Sony Pictures' decision to pull controversial film, The Interview, in the wake of a month-long cyber-attack on the corporation has provoked a strong response from Hollywood actors and filmakers.
In a statement, Sony confirmed that it would not be moving forward with the planned 25 December theatrical release, which portrays a CIA assassination on North Korean dictator Kim Jung-un.
"We respect and understand our partners' decision and, of course, completely share their paramount interest in the safety of employees and theatre-goers.
"We are deeply saddened at this brazen effort to suppress the distribution of a movie, and in the process do damage to our company, our employees, and the American public."
It added: "We stand by our film makers and their right to free expression and are extremely disappointed by this outcome."
After news broke of the cancellation, a host of industry heavyweights including Ben Stiller, West Wing star Rob Lowe and talk show host Jimmy Kimmel have voiced their opinion on Sony's decision.
Lowe described the move as a "victory" for hackers, and accused Sony bosses of "caving in". Steve Carell, star of The 40-Year-Old Virgin, insisted that it was a "sad day for creative expression".

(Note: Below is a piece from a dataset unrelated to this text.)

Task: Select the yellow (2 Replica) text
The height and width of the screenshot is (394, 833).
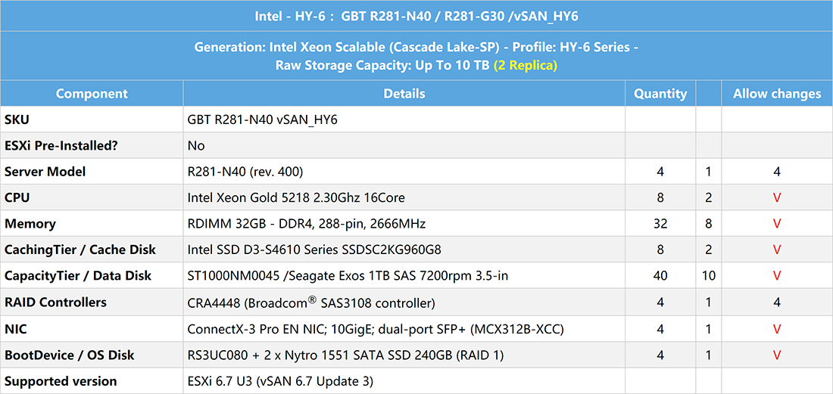Action: 525,65
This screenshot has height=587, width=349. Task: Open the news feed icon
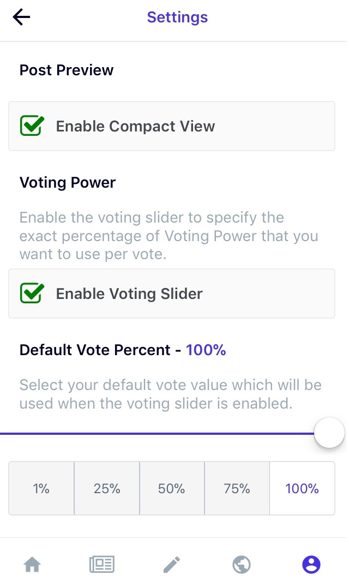click(x=102, y=564)
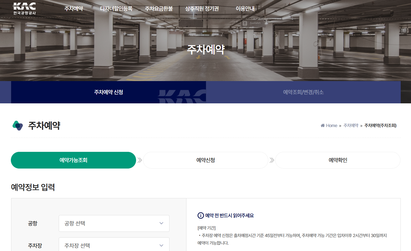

Screenwriter Aaron Sorkin also claimed that "the US succumbed to an unprecedented attack on our most cherished, bedrock principle of free speech."
The surprise cancellation comes just hours after hackers calling themselves Guardians of Peace threatened a 9/11 style attack at cinemas intending to show the $50m (£32m) North Korea-baiting comedy, starring Seth Rogen and James Franco.
"Remember the 11th of September 2001. We recommend you to keep yourself distant from the places at that time," the hacker group wrote in a message on Tuesday [16 December].
"Whatever comes in the coming days is called by the greed of Sony Pictures Entertainment."